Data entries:
····················

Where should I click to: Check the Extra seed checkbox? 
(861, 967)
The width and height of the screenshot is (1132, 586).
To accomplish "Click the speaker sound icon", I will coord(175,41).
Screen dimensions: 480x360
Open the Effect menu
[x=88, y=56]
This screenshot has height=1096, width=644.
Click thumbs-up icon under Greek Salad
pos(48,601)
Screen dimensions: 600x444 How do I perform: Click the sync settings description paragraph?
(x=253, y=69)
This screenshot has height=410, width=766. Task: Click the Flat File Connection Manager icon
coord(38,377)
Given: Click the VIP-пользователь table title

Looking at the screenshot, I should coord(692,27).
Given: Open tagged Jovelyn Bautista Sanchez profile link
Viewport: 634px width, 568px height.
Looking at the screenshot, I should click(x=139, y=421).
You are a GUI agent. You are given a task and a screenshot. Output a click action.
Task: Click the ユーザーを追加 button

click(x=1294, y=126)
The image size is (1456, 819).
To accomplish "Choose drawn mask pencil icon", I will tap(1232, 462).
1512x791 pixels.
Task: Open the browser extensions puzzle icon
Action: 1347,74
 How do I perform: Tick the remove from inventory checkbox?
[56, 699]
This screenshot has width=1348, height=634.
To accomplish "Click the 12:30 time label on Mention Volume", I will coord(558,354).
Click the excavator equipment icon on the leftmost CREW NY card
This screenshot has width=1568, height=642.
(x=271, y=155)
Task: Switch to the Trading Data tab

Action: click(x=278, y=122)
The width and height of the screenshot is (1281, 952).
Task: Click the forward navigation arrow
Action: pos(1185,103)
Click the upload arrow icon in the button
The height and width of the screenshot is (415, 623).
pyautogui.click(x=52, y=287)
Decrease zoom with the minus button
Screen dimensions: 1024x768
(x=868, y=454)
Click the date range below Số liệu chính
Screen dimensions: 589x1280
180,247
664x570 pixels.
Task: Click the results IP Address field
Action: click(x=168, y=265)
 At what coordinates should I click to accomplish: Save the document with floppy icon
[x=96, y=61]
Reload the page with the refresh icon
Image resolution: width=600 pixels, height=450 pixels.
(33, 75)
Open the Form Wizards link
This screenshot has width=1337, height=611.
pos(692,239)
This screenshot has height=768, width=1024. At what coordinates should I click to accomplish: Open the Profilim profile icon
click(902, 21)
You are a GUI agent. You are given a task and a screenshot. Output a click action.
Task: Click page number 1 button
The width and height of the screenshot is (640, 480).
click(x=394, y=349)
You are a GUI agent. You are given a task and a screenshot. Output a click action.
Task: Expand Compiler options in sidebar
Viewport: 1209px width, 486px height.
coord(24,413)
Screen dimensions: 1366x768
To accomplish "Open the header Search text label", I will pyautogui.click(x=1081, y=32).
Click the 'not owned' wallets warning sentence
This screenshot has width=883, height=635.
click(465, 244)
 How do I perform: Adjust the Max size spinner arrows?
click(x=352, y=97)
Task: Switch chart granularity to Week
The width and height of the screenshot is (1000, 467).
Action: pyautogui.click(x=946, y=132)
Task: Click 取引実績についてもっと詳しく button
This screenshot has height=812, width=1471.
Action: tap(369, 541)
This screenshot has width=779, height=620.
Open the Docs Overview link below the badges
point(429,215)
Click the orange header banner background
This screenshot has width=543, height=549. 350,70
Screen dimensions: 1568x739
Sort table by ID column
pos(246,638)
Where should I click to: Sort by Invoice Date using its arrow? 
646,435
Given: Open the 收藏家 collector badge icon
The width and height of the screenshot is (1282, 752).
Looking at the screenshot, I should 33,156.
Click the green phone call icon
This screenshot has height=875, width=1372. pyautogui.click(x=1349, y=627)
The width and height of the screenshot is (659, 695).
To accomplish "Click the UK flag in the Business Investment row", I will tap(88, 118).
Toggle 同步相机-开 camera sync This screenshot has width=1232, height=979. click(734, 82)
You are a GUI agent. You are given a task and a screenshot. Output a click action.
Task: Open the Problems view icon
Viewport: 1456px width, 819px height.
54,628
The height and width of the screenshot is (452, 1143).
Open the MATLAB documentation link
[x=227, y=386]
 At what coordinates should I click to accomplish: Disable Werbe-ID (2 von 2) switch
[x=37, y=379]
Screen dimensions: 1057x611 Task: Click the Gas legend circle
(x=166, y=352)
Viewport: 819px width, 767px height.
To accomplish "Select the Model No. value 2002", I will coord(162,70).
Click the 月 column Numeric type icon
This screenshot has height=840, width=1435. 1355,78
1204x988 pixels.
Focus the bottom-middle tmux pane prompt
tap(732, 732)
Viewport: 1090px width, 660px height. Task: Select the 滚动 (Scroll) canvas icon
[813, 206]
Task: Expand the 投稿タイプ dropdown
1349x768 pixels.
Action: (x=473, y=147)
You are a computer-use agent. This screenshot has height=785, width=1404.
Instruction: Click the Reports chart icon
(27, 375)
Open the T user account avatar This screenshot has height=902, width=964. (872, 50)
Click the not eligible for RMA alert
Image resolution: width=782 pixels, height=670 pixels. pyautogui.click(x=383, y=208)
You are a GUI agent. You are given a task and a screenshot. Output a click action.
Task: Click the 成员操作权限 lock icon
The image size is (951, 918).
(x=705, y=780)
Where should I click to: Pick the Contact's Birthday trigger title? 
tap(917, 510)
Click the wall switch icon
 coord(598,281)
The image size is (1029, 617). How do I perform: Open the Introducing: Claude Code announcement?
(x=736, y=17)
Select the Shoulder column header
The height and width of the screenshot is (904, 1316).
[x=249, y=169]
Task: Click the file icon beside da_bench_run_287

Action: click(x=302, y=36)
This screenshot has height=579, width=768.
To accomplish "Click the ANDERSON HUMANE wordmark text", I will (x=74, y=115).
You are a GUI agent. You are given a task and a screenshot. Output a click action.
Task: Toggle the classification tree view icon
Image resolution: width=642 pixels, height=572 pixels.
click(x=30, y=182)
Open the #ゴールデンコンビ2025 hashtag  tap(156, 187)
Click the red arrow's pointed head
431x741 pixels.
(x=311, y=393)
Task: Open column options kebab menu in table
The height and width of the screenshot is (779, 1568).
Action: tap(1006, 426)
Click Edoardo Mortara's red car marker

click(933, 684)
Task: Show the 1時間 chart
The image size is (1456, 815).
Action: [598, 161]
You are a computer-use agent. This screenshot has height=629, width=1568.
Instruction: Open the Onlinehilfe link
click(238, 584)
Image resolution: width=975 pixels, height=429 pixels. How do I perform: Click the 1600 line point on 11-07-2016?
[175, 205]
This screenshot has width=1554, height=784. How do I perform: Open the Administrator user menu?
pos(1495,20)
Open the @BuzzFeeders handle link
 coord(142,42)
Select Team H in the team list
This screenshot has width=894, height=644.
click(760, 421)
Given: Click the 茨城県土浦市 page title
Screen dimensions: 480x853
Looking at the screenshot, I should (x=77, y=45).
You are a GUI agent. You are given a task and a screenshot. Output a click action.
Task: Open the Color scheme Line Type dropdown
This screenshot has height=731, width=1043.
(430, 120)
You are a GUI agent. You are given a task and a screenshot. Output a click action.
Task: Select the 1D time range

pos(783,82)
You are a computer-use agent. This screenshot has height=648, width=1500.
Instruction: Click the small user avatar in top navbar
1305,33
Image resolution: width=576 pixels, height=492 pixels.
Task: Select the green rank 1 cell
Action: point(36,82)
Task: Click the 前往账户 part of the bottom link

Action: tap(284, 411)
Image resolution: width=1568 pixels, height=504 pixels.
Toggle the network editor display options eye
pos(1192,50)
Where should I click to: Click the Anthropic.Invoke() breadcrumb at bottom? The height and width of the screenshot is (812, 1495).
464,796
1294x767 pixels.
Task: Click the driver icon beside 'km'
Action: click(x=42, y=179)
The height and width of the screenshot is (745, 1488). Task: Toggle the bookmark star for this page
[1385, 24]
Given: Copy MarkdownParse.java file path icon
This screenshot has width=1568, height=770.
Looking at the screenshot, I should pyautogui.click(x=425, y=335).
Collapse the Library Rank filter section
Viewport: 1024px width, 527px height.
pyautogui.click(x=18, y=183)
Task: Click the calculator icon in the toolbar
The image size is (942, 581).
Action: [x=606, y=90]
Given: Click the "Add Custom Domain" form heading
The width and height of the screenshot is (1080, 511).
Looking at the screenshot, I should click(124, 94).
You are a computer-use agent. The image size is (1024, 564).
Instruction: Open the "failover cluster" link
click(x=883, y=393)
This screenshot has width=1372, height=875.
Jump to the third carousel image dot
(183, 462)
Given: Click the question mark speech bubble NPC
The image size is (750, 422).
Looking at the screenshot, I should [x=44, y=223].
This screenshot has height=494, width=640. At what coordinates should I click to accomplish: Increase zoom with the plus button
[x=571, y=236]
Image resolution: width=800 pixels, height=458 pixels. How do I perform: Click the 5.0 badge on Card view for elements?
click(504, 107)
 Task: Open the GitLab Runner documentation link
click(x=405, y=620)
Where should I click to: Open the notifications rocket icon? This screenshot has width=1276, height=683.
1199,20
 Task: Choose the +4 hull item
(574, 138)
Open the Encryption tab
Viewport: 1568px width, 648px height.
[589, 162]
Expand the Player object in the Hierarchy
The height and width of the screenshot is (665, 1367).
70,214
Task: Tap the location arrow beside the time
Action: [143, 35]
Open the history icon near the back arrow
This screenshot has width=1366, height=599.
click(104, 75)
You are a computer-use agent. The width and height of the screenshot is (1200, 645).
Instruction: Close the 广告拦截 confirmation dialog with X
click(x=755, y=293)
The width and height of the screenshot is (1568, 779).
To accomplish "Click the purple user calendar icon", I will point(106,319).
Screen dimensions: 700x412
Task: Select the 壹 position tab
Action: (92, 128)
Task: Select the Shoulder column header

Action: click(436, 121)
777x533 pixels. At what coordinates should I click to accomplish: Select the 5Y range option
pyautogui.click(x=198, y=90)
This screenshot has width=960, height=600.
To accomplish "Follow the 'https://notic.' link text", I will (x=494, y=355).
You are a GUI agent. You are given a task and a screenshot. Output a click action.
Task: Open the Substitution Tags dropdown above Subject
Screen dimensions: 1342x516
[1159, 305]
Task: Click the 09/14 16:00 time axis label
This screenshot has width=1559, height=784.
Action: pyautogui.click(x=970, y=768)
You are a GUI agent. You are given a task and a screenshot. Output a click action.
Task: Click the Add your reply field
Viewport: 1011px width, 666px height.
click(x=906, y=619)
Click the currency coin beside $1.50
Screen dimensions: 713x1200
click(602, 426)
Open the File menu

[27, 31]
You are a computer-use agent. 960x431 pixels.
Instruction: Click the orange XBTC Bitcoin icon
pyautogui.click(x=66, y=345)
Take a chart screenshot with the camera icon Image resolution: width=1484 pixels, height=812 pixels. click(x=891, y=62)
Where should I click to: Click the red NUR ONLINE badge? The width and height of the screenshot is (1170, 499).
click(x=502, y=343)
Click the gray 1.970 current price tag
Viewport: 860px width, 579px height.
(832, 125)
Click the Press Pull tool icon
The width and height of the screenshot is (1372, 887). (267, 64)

····················

- TASK INSTRUCTIONS
Rewrite the data above as a numbered list, leaving out blank lines, covering only the part that opens with the first line of the data and closes with the line containing "pos(692,239)".

- FINAL RESULT
1. Where should I click to: Check the Extra seed checkbox? 
2. (861, 967)
3. The width and height of the screenshot is (1132, 586).
4. To accomplish "Click the speaker sound icon", I will coord(175,41).
5. Screen dimensions: 480x360
6. Open the Effect menu
7. [x=88, y=56]
8. This screenshot has height=1096, width=644.
9. Click thumbs-up icon under Greek Salad
10. pos(48,601)
11. Screen dimensions: 600x444 How do I perform: Click the sync settings description paragraph?
12. (x=253, y=69)
13. This screenshot has height=410, width=766. Task: Click the Flat File Connection Manager icon
14. coord(38,377)
15. Given: Click the VIP-пользователь table title
16. Looking at the screenshot, I should coord(692,27).
17. Given: Open tagged Jovelyn Bautista Sanchez profile link
18. Viewport: 634px width, 568px height.
19. Looking at the screenshot, I should click(x=139, y=421).
20. You are a GUI agent. You are given a task and a screenshot. Output a click action.
21. Task: Click the ユーザーを追加 button
22. click(x=1294, y=126)
23. The image size is (1456, 819).
24. To accomplish "Choose drawn mask pencil icon", I will tap(1232, 462).
25. 1512x791 pixels.
26. Task: Open the browser extensions puzzle icon
27. Action: 1347,74
28.  How do I perform: Tick the remove from inventory checkbox?
29. [56, 699]
30. This screenshot has width=1348, height=634.
31. To accomplish "Click the 12:30 time label on Mention Volume", I will coord(558,354).
32. Click the excavator equipment icon on the leftmost CREW NY card
33. This screenshot has width=1568, height=642.
34. (x=271, y=155)
35. Task: Switch to the Trading Data tab
36. Action: click(x=278, y=122)
37. The width and height of the screenshot is (1281, 952).
38. Task: Click the forward navigation arrow
39. Action: pos(1185,103)
40. Click the upload arrow icon in the button
41. The height and width of the screenshot is (415, 623).
42. pyautogui.click(x=52, y=287)
43. Decrease zoom with the minus button
44. Screen dimensions: 1024x768
45. (x=868, y=454)
46. Click the date range below Số liệu chính
47. Screen dimensions: 589x1280
48. 180,247
49. 664x570 pixels.
50. Task: Click the results IP Address field
51. Action: click(x=168, y=265)
52.  At what coordinates should I click to accomplish: Save the document with floppy icon
53. [x=96, y=61]
54. Reload the page with the refresh icon
55. Image resolution: width=600 pixels, height=450 pixels.
56. (33, 75)
57. Open the Form Wizards link
58. This screenshot has width=1337, height=611.
59. pos(692,239)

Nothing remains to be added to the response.